__TASK BRIEF__: Starting at the first line of the data below, retype every line up to and including the one containing "The image size is (685, 721).".

__Dataset records__:
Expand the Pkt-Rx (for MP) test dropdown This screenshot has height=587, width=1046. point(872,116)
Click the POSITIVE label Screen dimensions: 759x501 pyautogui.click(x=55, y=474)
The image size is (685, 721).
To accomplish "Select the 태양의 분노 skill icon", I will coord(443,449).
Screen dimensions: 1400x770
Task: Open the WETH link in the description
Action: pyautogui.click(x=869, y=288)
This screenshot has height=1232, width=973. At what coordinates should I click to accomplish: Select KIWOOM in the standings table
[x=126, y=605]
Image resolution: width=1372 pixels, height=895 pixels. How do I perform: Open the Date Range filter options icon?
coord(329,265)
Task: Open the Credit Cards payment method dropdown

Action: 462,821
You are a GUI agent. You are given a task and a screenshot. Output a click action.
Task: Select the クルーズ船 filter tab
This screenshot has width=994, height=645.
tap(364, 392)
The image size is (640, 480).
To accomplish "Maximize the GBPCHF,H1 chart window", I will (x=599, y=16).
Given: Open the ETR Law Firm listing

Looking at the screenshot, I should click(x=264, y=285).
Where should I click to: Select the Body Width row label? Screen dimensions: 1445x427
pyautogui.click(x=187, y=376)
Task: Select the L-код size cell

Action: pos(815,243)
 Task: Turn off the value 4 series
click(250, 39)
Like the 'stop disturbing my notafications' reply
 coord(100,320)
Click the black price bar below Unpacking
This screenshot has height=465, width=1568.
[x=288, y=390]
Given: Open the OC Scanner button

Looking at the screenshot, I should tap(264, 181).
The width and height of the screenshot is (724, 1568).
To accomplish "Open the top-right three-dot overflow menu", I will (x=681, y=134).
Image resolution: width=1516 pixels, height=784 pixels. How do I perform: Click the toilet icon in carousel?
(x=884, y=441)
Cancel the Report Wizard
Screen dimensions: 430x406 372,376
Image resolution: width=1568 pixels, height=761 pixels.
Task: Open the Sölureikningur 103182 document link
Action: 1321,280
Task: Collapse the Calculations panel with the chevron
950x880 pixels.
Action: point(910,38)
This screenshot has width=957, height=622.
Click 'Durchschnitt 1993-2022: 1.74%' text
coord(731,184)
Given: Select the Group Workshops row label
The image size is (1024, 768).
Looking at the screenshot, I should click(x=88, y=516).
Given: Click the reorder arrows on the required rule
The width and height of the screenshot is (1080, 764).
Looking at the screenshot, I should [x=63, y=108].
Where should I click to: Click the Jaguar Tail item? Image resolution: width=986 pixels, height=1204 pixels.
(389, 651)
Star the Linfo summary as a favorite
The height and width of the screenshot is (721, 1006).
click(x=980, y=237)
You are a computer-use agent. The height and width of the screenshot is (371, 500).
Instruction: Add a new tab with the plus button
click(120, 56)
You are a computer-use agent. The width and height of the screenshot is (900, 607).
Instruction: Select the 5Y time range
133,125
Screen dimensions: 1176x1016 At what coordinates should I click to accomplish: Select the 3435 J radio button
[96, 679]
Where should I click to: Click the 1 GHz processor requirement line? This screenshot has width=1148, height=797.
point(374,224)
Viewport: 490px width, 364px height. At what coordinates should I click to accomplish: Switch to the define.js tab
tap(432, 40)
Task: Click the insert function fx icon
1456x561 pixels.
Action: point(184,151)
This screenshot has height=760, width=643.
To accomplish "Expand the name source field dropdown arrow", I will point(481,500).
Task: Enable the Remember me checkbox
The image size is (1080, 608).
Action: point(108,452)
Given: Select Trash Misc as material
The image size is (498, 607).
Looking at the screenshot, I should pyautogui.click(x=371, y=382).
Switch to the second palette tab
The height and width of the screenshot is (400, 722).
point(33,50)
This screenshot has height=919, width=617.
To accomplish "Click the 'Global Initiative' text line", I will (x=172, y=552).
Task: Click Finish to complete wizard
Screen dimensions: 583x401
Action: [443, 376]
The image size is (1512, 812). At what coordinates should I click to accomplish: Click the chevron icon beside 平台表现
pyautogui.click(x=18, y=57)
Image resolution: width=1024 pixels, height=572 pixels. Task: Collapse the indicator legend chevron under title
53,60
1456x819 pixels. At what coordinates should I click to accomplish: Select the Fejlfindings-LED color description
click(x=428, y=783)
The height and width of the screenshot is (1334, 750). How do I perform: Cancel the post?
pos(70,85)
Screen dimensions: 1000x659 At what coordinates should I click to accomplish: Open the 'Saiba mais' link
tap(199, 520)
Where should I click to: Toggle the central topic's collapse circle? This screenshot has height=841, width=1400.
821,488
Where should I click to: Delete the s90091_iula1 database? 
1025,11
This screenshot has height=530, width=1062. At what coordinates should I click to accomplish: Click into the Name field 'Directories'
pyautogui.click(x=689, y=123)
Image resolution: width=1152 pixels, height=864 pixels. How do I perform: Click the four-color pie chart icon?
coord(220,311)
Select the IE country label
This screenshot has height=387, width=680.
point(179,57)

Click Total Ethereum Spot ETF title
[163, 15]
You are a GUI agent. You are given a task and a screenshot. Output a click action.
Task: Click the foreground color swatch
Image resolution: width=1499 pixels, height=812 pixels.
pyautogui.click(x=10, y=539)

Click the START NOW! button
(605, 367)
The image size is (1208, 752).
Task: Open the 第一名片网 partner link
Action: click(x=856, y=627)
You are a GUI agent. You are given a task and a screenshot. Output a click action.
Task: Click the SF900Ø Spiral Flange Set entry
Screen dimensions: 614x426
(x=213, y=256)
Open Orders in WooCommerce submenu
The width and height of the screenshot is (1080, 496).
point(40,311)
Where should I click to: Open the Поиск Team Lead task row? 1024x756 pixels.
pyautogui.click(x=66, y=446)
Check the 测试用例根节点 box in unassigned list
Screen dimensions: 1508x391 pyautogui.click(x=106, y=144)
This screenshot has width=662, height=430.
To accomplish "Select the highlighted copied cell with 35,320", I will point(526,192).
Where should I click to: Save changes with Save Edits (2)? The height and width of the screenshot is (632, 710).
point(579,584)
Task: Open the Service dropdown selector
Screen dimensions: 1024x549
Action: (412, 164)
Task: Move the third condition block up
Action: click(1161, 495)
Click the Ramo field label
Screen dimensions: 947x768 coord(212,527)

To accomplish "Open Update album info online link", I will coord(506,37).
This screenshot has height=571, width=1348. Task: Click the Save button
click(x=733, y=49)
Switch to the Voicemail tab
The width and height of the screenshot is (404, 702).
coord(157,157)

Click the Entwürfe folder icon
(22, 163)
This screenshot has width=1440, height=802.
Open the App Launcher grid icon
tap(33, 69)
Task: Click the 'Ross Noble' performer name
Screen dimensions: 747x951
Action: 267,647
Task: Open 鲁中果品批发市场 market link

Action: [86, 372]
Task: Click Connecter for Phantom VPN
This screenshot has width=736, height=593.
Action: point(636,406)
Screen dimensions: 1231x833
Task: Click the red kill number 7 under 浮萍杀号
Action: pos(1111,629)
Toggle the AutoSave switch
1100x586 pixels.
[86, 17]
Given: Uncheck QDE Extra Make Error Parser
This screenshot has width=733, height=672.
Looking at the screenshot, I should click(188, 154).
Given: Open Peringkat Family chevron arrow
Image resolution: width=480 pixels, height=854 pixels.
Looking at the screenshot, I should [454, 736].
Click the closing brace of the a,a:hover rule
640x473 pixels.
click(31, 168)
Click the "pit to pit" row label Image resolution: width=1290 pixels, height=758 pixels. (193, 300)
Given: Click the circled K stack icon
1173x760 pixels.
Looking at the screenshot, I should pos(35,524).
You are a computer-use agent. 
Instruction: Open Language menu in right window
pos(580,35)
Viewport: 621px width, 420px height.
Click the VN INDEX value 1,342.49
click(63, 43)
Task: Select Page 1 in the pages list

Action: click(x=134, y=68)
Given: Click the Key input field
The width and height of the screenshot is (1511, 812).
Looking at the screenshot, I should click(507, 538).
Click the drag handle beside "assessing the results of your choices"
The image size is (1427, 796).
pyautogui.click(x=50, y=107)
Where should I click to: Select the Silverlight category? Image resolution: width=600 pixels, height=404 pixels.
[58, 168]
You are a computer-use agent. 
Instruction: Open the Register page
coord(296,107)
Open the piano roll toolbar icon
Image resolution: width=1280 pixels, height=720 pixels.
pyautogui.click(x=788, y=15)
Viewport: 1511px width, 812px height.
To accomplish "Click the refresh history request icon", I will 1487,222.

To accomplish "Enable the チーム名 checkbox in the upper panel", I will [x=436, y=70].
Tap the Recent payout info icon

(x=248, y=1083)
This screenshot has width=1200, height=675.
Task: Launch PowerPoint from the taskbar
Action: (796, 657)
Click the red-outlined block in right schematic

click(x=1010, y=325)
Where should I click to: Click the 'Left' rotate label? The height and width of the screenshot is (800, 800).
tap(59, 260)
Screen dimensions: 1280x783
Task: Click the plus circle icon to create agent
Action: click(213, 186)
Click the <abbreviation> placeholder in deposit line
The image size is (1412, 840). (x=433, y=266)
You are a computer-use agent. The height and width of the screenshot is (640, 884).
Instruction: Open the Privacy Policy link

__ANSWER BELOW__:
Expand the Pkt-Rx (for MP) test dropdown This screenshot has height=587, width=1046. point(872,116)
Click the POSITIVE label Screen dimensions: 759x501 pyautogui.click(x=55, y=474)
The image size is (685, 721).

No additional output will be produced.